Fakhrul Islam v. Bhubaneshwari Kuer, A. I. R. (16) 1929 Pat. 19 deals with a case in which the sale held after notice under Order 21, Rule 22 was set aside. No further notice under Order 21, Rule 22 was issued but after fresh sale proclamation the property was again sold. It was held that there was no necessity for taking out fresh notice under Order 21, Rule 22 and the sale was not without jurisdiction although it was without service of notice. It was observed that:

  '' . . . the question  as  to  whether  the  notice   was dispensed with under Sub-rule  2 does not  arise in the present case, because a notice had  actually been issued and although not served,    yet    the judgment-debtors  had notice of the execution and appeared  in Court."
 

  Again  in  Chandranath v. Nabadwip Ghandra, A. I. R. (18) 1931 Gal. 476 Eankin C. J. with whom Ghose J. agreed observed thus: 

“Dealing with that kind of objection, the learned Judge Kulwant Sahay J. said: ”All that Order 21, Rule 22 requires is that an opportunity should be given to the judgment-debtors against whom execution is taken out more than a year after the decree to show cause why execution should not proceed. In my judgment, that is the substance and the meaning of the requirement. I do not in any way seek to throw doubt upon the proposition that where such a notice has not issued and the party who is entitled to notice does not in substance get notice and is not given or does not take an opportunity to object to the execution of the decree, the sale which follows will be without jurisdiction in the sense that, even if the sale is to a stranger, the sale will not be binding or valid. The parties in the present case have been litigating actively with each other upon the question whether this execution should proceed and how it should proceed. I have pointed out that, at one stage of the case, the matter was by agreement referred to a gentleman to report as to the amount of the valuation to be inserted in the proclamation of sale.
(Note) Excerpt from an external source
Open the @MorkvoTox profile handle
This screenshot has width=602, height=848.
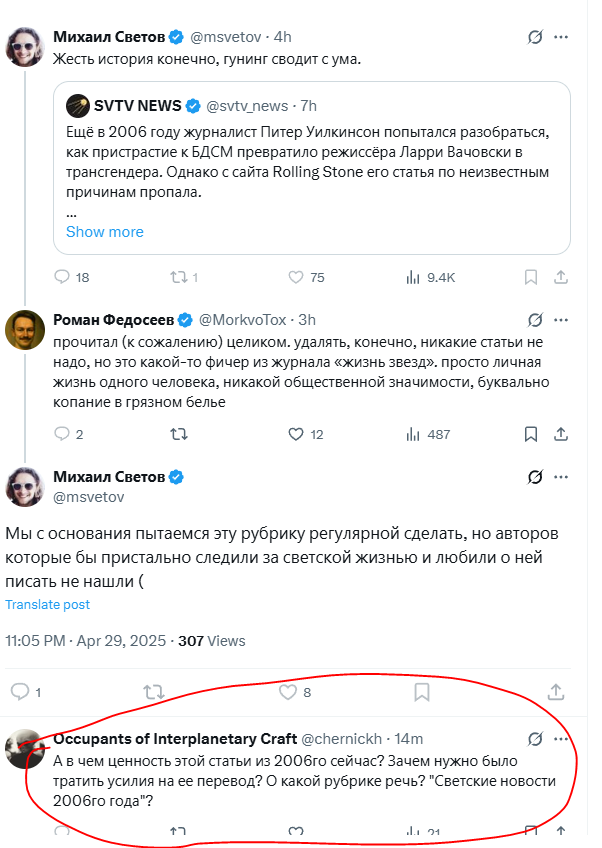point(243,320)
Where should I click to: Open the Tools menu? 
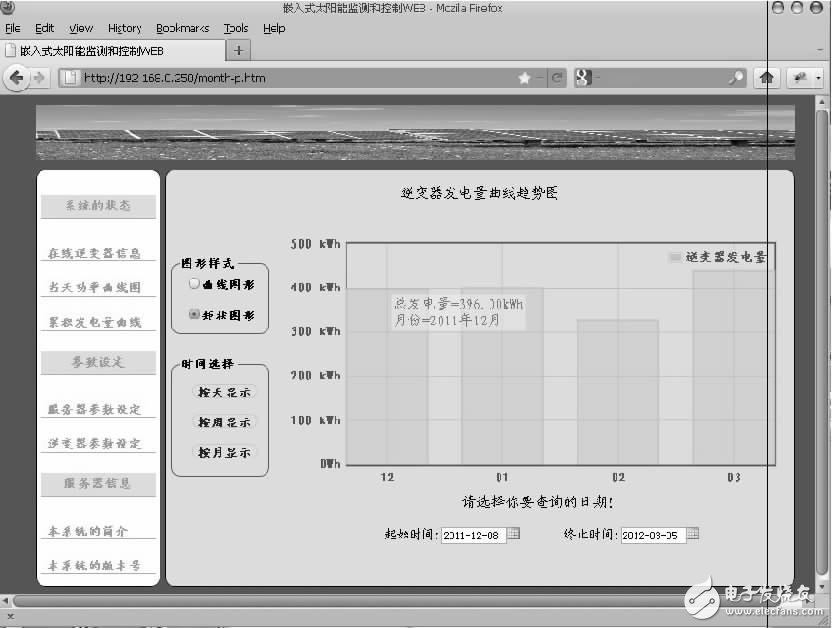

In-the appeal which came previously before this Court, there was an affirmation that the sale was to take place and the proclamation was to issue: It appears to me to be merely piling unreason upon technicality to hold upon the circumstances of this case that it is open to the judgment-debtors on these grounds to object to the jurisdiction of the Court because they have not got a formal notice to do something, namely to dispute the execution of the decree when in point of fact they were busy disputing about it in all the Courts for the last two years. I decline to push the doctrine so far as that and it seems to me that the execution should proceed.”

Then again in Ladli Pershad v. Chaman Lal, A. I. R. (26) 1939 Lah. 473 it was observed that:

”Where notice of the execution proceedings and sale thereunder was issued under Order 21, Rule 66 and the judgment-debtor appeared and contested these proceedings, it is unnecessary to give the judgment-debtor notice of proceedings that he was already well aware of and failure to give notice under Order 21, Rule 22 and the omission to record reasons dispensing with this notice is no more than an irregularity which does not take away the jurisdiction of the Court.”

5. It will thus be seen that it is not open to the respondent in this case to take objection that he was not served with the notice under Order 21, Rule 22, C. P. C. after having failed to take such objection when he was served with other notices in the execution case.

6. In the result this appeal is allowed, the order of the learned Subordinate Judge is set aside and that of the learned Munsiff restored. The parties will bear their own costs.